Mosquera's character becomes entangled in a web of deceit.

Mosquera is affable and light-hearted and on the surface comes across nothing like his brooding alter ego Beltran – who often portrays a bad boy image, but is ultimately misunderstood – though the actor says the two share some similarities.

“There are small nuances that I maybe have in my personality,” he says. “For him, his family is his group of friends and I also have a relationship with my friends as if they were my family.

“I am a very stubborn and very persistent person, like Hugo is, and I think apart from the things he’s forced to do to find the truth, he actually has a big heart, which is something I try to have and to be a good person.”

Mosquera believes his background in football helped smooth his transition into the acting world.

Perseverance, teamwork – he says sometimes filming can take place with more than 100 colleagues – as well as staying in shape and following a regimented diet were all disciplines that he’d know as a footballer.

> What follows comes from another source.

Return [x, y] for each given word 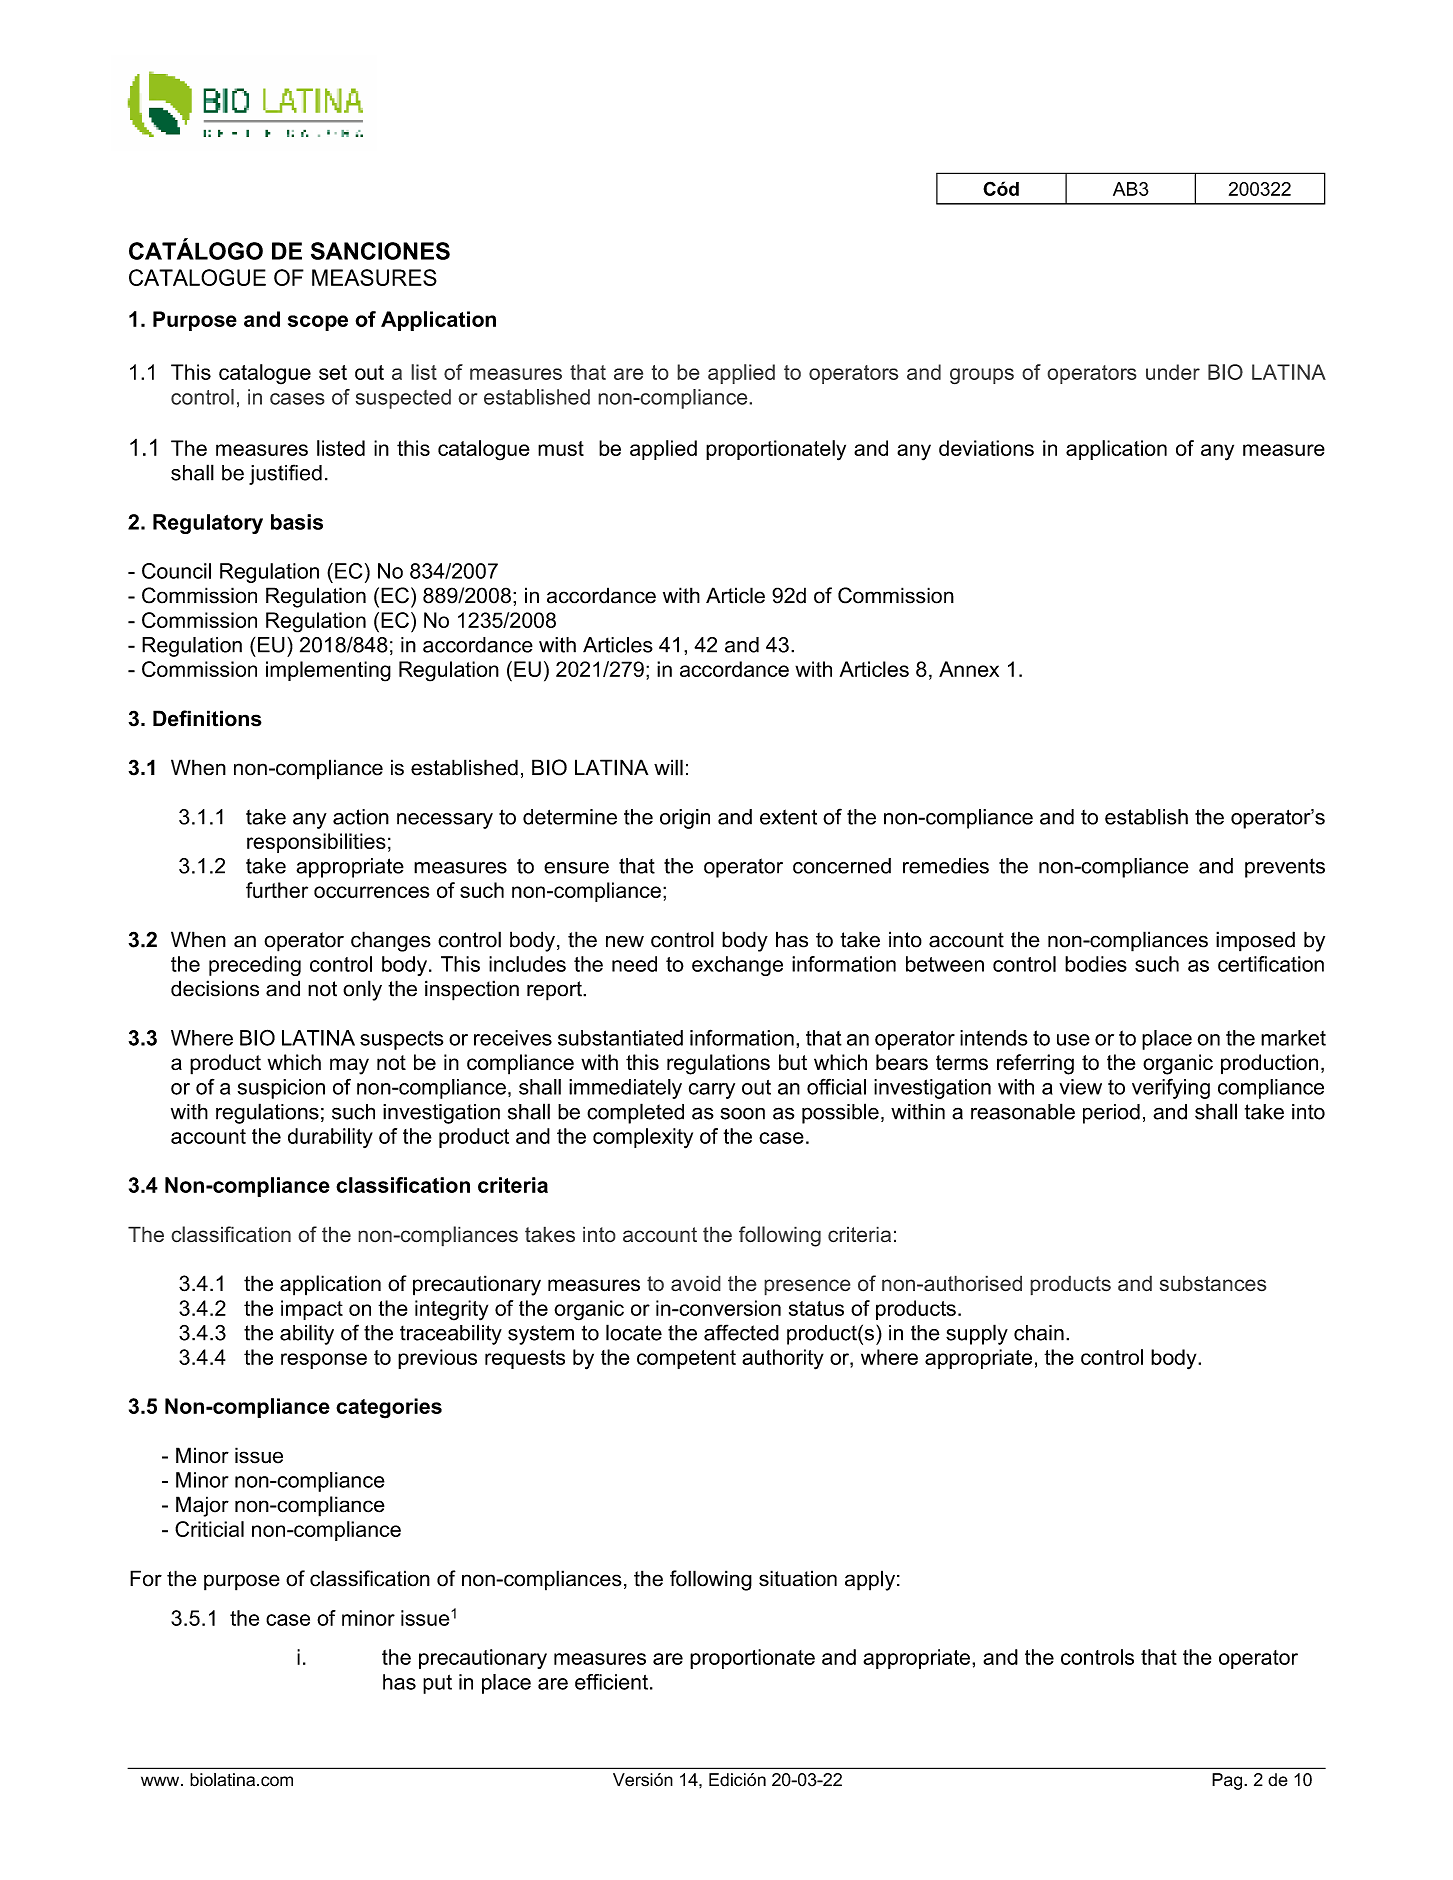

As a central defender in his playing days, the 27-year-old says his main inspiration was Real Madrid’s Sergio Ramos but, as a football fan, nothing beats watching Lionel Messi.

“For me, he’s the greatest player in history,” says the actor.

As for acting role models, Mosquera looks up to Hollywood superstar and fellow Malagueño Antonio Banderas, somebody he has admired since he was a child.

Jesus Mosquera with 'Toy Boy' co-stars Carlos Scholz, Raul Martiato, Maria Pedraza, Jose de la Torre and Carlo Constanza.

Mosquera appears to have taken his meteoric rise to stardom in his stride.

Murder mystery series ‘Toy Boy’ initially debuted on Antena 3, one of Spain’s biggest TV channels, before moving over to Netflix. On top of the hours of classes and rehearsals, Mosquera was also trained to deal with this new-found fame.

“One minute you’re someone anonymous and then suddenly you’re on the tele,” he says. “For me, it’s what I like least about my work. Honestly, fame is not what attracts me. But it is a part of my job and I am also aware that if you have that success, it’s because of the public.

“So when they stop me in the street, ask to speak to me and take photos and I see their excitement of meeting someone who has influenced them or helped them, it makes me really happy to be able to share that with them.”

Life in lockdown

Like the rest of us, Mosquera has been impacted by the quarantine regulations that have been put in place across most of Europe, with Spain particularly badly hit by the coronavirus.

He hasn’t been able to see his grandparents since the lockdown began for fear of infecting them and his new career has temporarily been put on hold.

However, Mosquera is sanguine about the current situation and isn’t taking his health and that of his friends and family for granted.

He has also been dedicating the additional spare time to hone his still very new acting skills by taking online classes, reading more and watching inspiring documentaries – he particularly recommends ‘The Ronda Rousey Story.’

Mosquera is still optimistic series two of ‘Toy Boy’ will be filmed once the world returns to normal, which means there can be no slacking on his diet or training.

Mosquera's fledgling acting career has been put on hold due to the pandemic.

“I usually do enough exercise to make me sweat because if not, imagine eating all day … we’ll all end up like this,” he laughs, gesturing a round belly.

“I always try to exercise in the morning because it helps me to clear my mind but I also think there’s no need to go crazy working out, it’s just to help a little psychologically.

“We’re all currently in a very delicate situation and I’m just trying to be positive and approach it in the best way possible.”

The extra downtime has also given Mosquera plenty of opportunity to reflect on the way his life has somersaulted during the last 18 months.

Even now, almost a year ago to the day that the team wrapped up filming for the first series, Mosquera can sometimes still scarcely believe the new life he is living.

“The opportunity to take part in the casting for the series crossed my path,” he says. “And it was something that changed my life.”